Source text>
By Robert MacMillan
washingtonpost.com Staff Writer
Thursday, April 21, 2005; 10:15 AM
I'm going to let you in on a little secret. Reporters who write about the technology sector crack themselves up over the abstruse, jargon-laced language of their beat.
Sometimes we'll mix and match corporate tech-talk to come up with our own press releases: "It's a plug-and-play seamless connection paradigm that produces a win-win across multiple platforms for asynchronous synergies." You might think that's laying it on a bit thick, but I've seen worse. Technology writers should get a special bonus check every year for translating geek-speak into plain English.
It turns out that certain members of the academic community feel the same way about the arcane argot of their peers. The Associated Press reported that three graduate students at the Massachusetts Institute of Technology developed a computer program that generates fake research papers loaded with ridiculous gobbledygook -- and got one of the resulting papers accepted at a conference.
"The program, developed by Jeremy Stribling, Max Krohn and Dan Aguayo, generated a paper with the dumbfounding title: 'Rooter: A Methodology for the Typical Unification of Access Points and Redundancy,'" the AP reported. "Its introduction begins: 'Many scholars would agree that, had it not been for active networks, the simulation of Lamport clocks might never have occurred.'"
The program takes its cue from the Mad Libs books that some of us grew up with. It uses sentences from real papers, but fills in blank spots with random gems stolen from academia.
Stribling told the AP that the idea was to expose the conference "as being willing to publish any paper regardless of whether it's been peer-reviewed, which is kind of a dangerous precedent to set."
Here's a sample of what got by the conference reviewers, as posted at Blogcritics.org: "Many physicists would agree that, had it not been for congestion control, the evaluation of web browsers might never have occurred. In fact, few hackers worldwide would disagree with the essential unification of voice-over-IP and public-private key pair. In order to solve this riddle, we confirm that SMPs can be made stochastic, cacheable, and interposable."

Extracted material>

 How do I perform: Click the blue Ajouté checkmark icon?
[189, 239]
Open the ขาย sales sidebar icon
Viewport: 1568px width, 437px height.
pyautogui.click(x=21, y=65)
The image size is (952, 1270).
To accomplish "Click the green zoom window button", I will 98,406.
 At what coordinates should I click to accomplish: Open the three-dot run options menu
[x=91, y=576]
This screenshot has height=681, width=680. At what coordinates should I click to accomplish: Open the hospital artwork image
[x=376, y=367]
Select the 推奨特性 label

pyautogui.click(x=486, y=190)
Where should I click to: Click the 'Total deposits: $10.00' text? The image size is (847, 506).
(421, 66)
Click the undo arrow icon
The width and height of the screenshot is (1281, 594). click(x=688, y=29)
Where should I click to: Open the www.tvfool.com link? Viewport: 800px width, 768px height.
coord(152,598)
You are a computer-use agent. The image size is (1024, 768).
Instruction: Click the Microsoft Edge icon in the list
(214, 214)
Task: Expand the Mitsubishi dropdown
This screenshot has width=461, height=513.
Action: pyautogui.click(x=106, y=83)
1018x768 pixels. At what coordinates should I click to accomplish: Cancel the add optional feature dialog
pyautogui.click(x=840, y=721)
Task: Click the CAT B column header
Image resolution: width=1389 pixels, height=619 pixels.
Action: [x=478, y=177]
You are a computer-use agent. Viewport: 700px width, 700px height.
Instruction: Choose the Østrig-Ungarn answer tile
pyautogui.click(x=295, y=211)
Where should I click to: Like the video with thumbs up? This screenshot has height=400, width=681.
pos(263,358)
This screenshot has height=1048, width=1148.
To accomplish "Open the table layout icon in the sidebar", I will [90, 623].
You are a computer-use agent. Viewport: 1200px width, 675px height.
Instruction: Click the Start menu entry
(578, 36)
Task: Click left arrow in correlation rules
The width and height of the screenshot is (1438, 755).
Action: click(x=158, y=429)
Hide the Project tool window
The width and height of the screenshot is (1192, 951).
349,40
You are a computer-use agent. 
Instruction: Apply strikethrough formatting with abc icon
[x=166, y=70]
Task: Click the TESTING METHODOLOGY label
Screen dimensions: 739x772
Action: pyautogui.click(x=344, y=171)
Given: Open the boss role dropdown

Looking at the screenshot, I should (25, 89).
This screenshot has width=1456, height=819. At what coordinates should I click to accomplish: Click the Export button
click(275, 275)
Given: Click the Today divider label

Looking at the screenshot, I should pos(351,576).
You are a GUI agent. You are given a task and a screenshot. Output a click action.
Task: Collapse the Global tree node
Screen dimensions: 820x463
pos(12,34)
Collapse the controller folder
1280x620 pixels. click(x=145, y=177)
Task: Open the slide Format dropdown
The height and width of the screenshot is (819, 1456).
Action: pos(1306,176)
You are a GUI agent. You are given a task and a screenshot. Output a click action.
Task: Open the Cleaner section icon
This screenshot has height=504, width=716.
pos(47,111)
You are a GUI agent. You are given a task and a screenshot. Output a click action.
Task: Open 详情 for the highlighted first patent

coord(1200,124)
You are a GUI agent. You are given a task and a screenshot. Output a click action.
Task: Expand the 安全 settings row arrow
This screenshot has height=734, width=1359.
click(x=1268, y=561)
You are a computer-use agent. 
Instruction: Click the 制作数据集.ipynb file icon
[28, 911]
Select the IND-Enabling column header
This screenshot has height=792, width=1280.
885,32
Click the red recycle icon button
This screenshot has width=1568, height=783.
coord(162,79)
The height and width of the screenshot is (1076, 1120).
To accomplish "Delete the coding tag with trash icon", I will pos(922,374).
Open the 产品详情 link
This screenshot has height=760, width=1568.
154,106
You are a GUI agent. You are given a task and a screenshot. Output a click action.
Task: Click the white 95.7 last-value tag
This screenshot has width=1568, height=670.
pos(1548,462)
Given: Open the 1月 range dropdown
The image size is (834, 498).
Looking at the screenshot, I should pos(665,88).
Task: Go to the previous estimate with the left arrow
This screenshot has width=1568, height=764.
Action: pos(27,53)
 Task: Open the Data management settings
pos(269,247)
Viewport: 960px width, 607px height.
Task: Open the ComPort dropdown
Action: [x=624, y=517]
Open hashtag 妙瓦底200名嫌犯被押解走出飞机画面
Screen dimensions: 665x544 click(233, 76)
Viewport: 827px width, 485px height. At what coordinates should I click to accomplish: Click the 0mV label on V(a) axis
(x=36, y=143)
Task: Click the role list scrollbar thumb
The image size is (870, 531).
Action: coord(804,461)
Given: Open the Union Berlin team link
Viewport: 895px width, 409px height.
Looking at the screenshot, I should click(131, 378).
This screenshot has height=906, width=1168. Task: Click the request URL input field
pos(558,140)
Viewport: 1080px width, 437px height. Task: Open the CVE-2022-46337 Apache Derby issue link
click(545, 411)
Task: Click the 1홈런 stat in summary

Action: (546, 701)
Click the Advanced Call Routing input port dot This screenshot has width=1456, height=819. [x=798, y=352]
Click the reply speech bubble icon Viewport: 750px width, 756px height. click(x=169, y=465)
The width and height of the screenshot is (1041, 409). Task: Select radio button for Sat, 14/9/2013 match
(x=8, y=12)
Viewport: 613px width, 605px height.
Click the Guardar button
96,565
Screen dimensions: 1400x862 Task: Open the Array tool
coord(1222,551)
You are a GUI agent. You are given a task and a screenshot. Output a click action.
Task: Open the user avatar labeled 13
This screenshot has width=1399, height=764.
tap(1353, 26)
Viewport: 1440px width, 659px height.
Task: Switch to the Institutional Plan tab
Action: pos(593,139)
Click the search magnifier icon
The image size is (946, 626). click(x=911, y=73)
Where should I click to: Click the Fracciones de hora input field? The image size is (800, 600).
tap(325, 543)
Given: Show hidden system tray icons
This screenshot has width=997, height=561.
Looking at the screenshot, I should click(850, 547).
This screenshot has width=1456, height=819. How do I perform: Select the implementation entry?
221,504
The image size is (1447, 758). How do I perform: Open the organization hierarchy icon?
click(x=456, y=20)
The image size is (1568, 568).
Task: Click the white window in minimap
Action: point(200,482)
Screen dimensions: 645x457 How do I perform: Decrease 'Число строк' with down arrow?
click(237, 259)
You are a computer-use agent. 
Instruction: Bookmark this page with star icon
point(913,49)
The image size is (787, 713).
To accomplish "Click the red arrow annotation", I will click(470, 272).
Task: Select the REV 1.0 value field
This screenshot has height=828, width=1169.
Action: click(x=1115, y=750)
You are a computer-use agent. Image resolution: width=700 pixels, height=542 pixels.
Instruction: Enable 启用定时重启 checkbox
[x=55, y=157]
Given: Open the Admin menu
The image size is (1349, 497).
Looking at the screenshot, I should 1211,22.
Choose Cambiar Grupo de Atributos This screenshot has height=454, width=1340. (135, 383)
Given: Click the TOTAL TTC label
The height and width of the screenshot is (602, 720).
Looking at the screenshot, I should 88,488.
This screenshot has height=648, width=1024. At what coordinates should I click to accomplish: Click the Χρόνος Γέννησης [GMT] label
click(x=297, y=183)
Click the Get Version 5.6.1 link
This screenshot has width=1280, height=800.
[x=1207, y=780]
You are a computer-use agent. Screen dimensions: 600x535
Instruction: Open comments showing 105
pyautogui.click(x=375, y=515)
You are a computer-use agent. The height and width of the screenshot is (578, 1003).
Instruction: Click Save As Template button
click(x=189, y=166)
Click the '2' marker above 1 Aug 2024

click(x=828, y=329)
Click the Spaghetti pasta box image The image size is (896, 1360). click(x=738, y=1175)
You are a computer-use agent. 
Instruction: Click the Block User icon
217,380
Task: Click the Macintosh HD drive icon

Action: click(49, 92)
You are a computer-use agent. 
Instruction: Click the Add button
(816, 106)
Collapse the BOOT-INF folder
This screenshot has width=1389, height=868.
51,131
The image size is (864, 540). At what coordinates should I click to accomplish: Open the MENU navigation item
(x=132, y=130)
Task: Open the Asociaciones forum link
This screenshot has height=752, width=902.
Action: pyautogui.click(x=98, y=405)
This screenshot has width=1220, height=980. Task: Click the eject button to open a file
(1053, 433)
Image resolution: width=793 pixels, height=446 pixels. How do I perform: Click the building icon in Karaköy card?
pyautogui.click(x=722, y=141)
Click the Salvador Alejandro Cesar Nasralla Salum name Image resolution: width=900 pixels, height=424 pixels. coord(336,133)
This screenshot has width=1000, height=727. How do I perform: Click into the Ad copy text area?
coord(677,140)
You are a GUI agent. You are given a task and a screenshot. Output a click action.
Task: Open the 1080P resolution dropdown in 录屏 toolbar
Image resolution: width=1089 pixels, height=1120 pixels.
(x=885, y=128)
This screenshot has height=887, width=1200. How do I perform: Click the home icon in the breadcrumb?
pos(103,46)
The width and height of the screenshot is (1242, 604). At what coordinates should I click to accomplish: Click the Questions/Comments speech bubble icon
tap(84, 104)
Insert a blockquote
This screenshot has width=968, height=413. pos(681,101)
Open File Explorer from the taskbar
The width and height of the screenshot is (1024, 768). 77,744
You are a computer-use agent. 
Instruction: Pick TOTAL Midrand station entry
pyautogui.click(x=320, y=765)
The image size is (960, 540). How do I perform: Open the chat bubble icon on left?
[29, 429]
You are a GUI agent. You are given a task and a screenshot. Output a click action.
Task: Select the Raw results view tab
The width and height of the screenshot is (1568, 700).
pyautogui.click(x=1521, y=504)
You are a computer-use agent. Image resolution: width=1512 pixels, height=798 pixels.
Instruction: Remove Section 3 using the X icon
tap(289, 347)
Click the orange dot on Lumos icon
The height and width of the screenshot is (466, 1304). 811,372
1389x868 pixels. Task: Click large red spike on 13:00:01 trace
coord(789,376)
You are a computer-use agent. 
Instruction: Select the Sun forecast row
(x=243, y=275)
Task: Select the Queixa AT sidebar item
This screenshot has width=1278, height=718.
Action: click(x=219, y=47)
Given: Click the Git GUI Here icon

What the task asks> According to the article, what books did the program that generates fake research papers take its cue from?

Answer below> The Mad Libs books.